After the federal government failed to pass a legalization bill for marijuana in April, Mexico’s Supreme Court ruled on June 28 that certain laws prohibiting the recreational use of weed were void. The Mexican government is required to issue permits for personal marijuana use and the cultivation of small amounts of cannabis plants for adult citizens.
Mexico has made some progress on regulating medical marijuana, publishing regulations earlier this year for its production, research and use. But without an actual adult legal weed law, the majority of marijuana restrictions still remain on the books for everyday citizens.
Seeking a head start, the outgoing governor of Baja California, Jaime Bonilla, presented a controversial bill to the local congress to go ahead with the statewide legalization of medical cannabis.
Emmanuel Farías Camarero, a lawyer for Baja California–based medical cannabis advocacy group Fundación Loto Rojo, says that drug regulation is limited to Mexico’s federal government, which would make Bonilla’s proposal unconstitutional if it passed.
Mexico’s General Health Law stipulates that the regulation of “narcotic drugs and psychotropics, such as cannabis, is exclusive” to federal authorities, he said.
The details of the federal legislation that’s stalled in congress have been criticized by activists. They point to the proposed fines and prison time for possession and the lack of affirmative action initiatives to help those affected by prohibition in the past, such as poor cannabis farmers whose crops were eradicated.
“Mexico doesn’t yet understand the essentials of sensible cannabis regulation,” said Camarero. But if legalization does pass, he believes that the border state of Baja California should “take advantage of its strategic location, and thus learn from the experience of California.”
“I think the same should happen with the cannabis industry, learning from the success or failure of dispensaries, the implementation of public policy, and the best cultivation techniques,” said Camarero. “I think that it’s possible.
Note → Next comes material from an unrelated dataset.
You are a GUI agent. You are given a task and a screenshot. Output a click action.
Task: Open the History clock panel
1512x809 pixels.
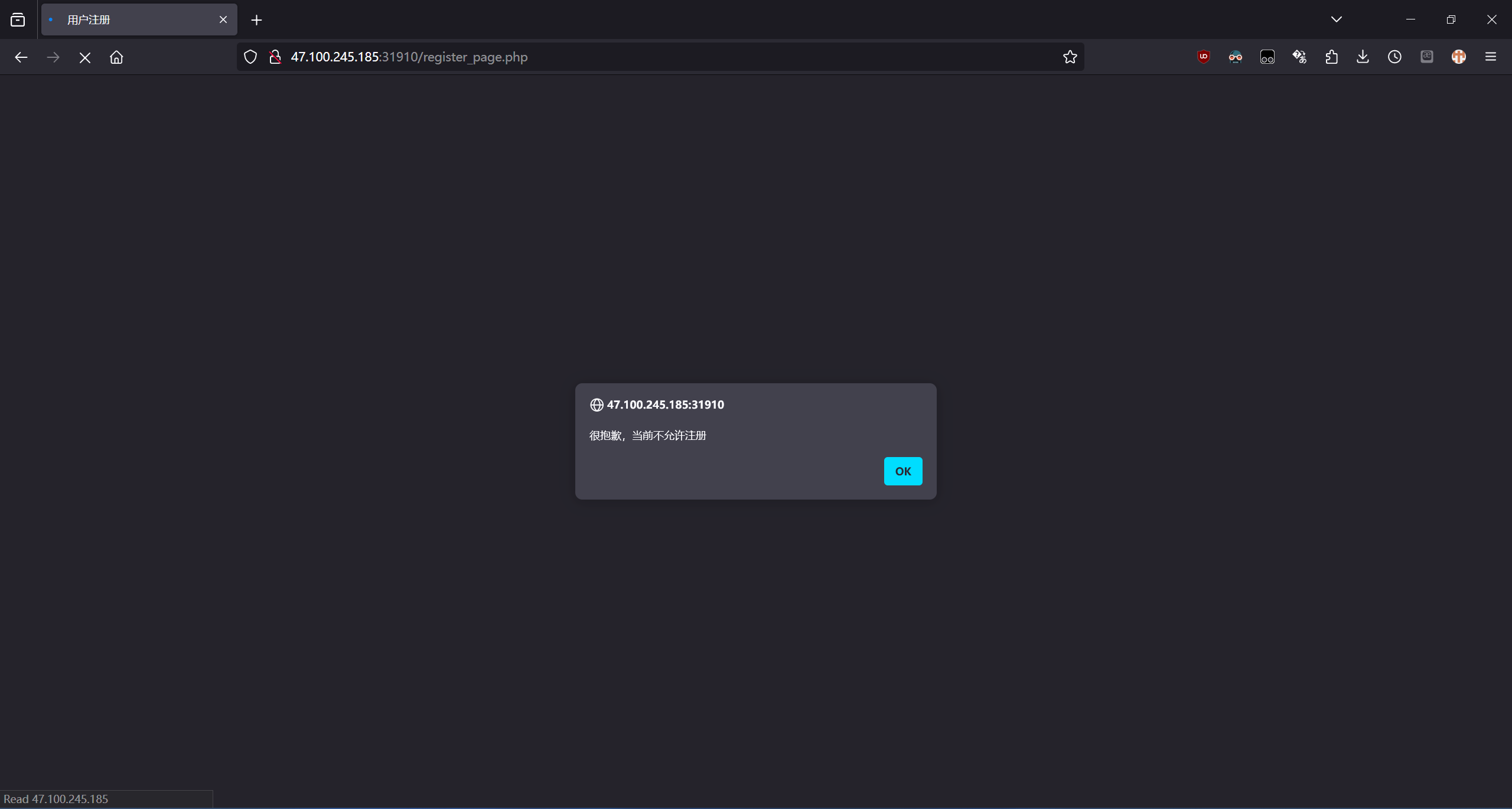coord(1394,57)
I even think an interesting collaboration can be generated by mixing the best of both regions. Maybe launching some Cali-Baja kush, or baking a mole-infused edible, something like that.”
California has undoubtedly become a leader in the global cannabis industry since becoming the first U.S. state to allow medical marijuana cards and dispensaries in 2005, known for advancing everything from its diverse strains and edibles to marijuana tech, microdose products, and CBD.
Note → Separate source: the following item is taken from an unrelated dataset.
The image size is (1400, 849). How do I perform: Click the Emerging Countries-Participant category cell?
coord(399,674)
The influx of U.S. weed to Mexico began around that same time years before the actual California legalization law took effect on January 1, 2018, explained Diego*, another Baja California–based legal weed smuggler whose name has been changed.
“I was one of the first ones, and they were telling me, ‘Man, you’re crazy. Why the fuck are you bringing stuff from over there?’” said Diego with a chuckle as he recalled when he began running medicinal weed over the border in the mid-2000s.
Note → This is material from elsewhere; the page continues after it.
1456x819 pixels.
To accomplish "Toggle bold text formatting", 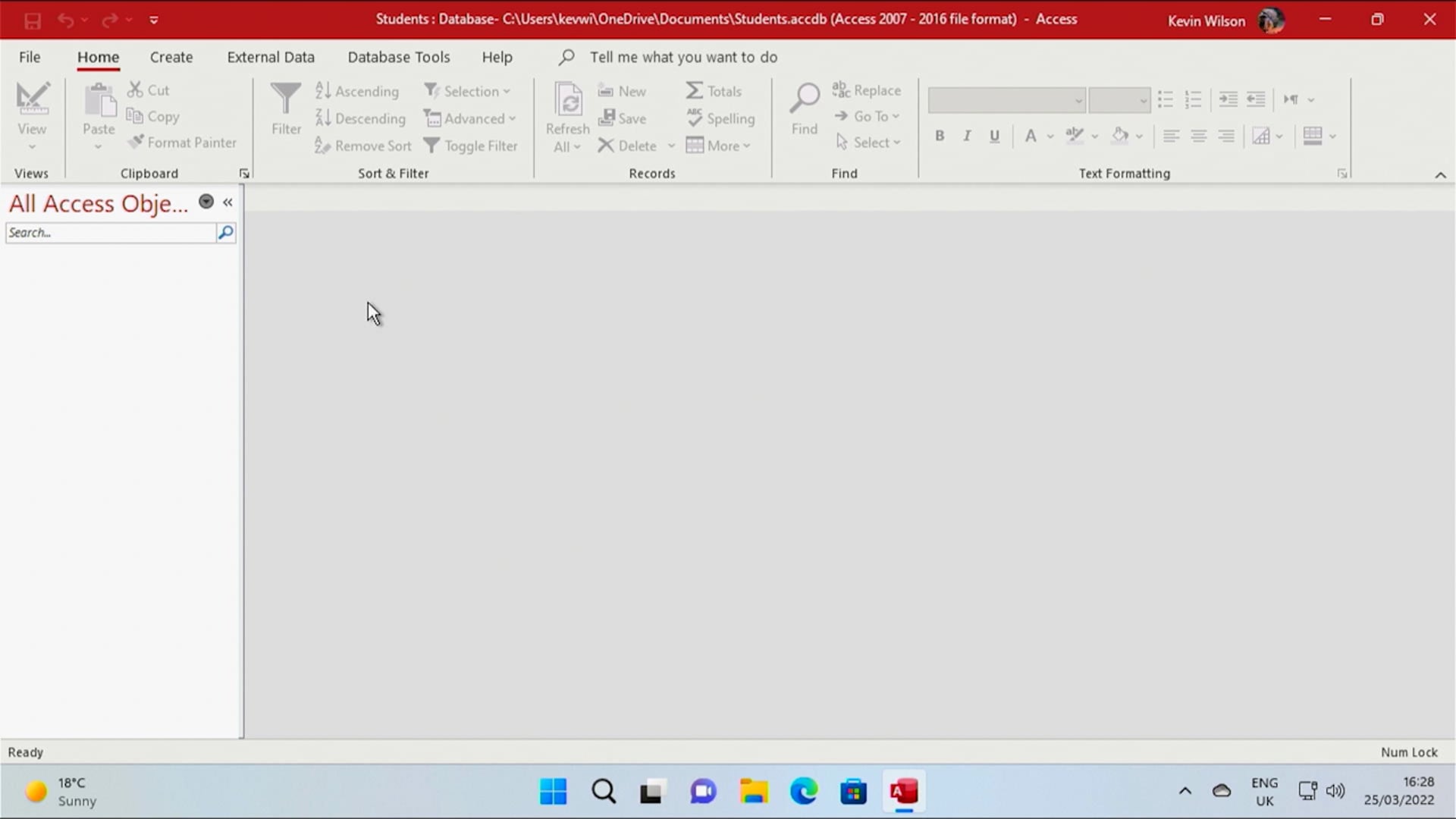I will click(x=939, y=136).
When medical marijuana became accessible in California, it seemed natural to Diego that Baja California should have it too.
“I was born like one minute from the border. So in my mind, this border should have never existed,” said Diego.
He listed major cities throughout Mexico that he claims he’s supplied with legal U.S. weed, but he insisted he and his associates are “not part of any (drug) cartel.”
Diego said that they’re just “sharing the love.”
But with legalization potentially on the horizon, he believes that Baja California is an ideal position in Mexico to capitalize on producing its own legal marijuana because it’s “a super-fertile place, a Mediterranean climate. We have very amazing microclimates.”
He added that “it could be great for tourism. We already have great food, great beer… Why not have great cannabis?” Diego asked hypothetically. “Legally, without making someone into a criminal, because that makes things dirty. And if it’s someone who’s not a dirty person, why do they have to get dirty, you know?”
But as long as cannabis remains illegal, “there’s gonna be a lot of smugglers. It’s one of the oldest professions.”